Laboratory for Mechanics of Materials and Nanostructures, Empa, Swiss Federal Laboratories for Materials Science and Technology, CH-3602 Thun, Switzerland.
Laboratory for Biointerfaces, Empa, Swiss Federal Laboratories for Materials Science and Technology, Lerchenfeldstrasse 5, CH-9014 St. Gallen, Switzerland.
ACS Appl Mater Interfaces. 2024 Nov 6;16(44):60018-60026. doi: 10.1021/acsami.4c14689. Epub 2024 Oct 25.

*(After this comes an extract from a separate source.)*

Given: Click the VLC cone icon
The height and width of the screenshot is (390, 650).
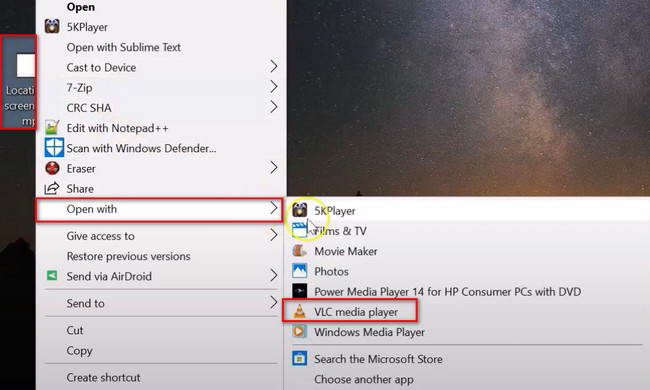Looking at the screenshot, I should [299, 312].
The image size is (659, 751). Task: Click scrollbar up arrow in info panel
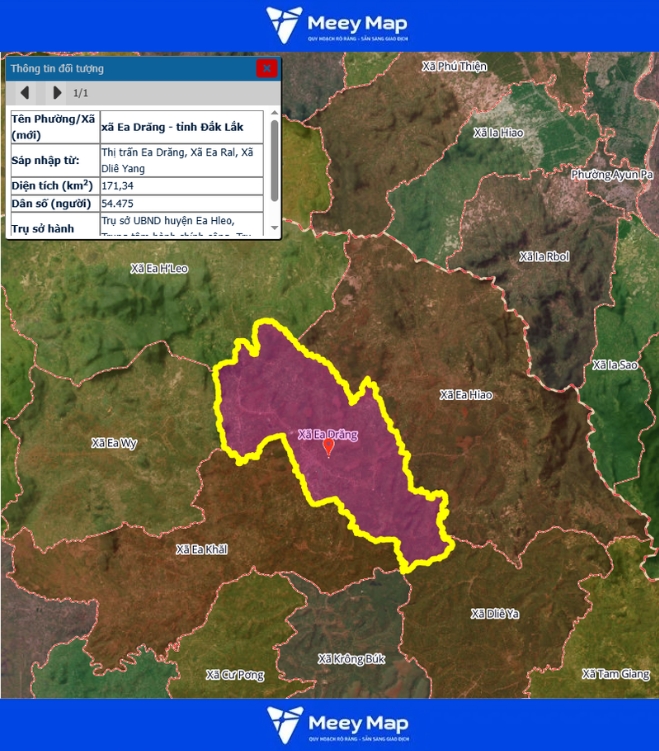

Healthcare-associated infections (HCAIs) pose a significant global health challenge, exacerbated by the rising threat of antimicrobial resistance (AMR). This study introduces a high-throughput platform designed to identify sustainable antibacterial surfaces, exemplified by a copper-silver-zirconium (CuAgZr) alloy library. Utilizing combinatorial synthesis and advanced characterization techniques, material libraries (MatLibs) are generated and evaluated to rapidly screen diverse alloy compositions. The results demonstrate the ability to reproducibly create alloys with significant antimicrobial properties and high hardness, making them suitable for biomedical applications. The study highlights the critical role of compositional precision in developing materials that balance mechanical strength with antibacterial efficacy. Additionally, this approach ensures significant cost-effectiveness, facilitating the identification of economically viable alloy compositions. This research underscores the potential of high-throughput materials science to expedite the discovery of sustainable solutions for reducing HCAIs and addressing AMR, signaling a leap forward in sustainable healthcare material development.
医疗保健相关感染(HAI)是一个重大的全球健康挑战,而抗菌药物耐药性(AMR)的威胁日益加剧,使这一问题更加严重。本研究引入了一个高通量平台,旨在确定可持续的抗菌表面,以铜-银-锆(CuAgZr)合金库为例。利用组合合成和先进的表征技术,生成并评估材料库(MatLibs),以快速筛选不同的合金成分。结果表明,该平台能够重复地制造出具有显著抗菌性能和高硬度的合金,使其适用于生物医学应用。本研究强调了在开发兼具机械强度和抗菌功效的材料时,精确控制成分的重要性。此外,这种方法还具有显著的成本效益,有助于确定具有经济可行性的合金成分。这项研究突显了高通量材料科学在加速发现可持续解决方案以减少 HAI 和应对 AMR 方面的潜力,为可持续的医疗保健材料开发迈出了重要一步。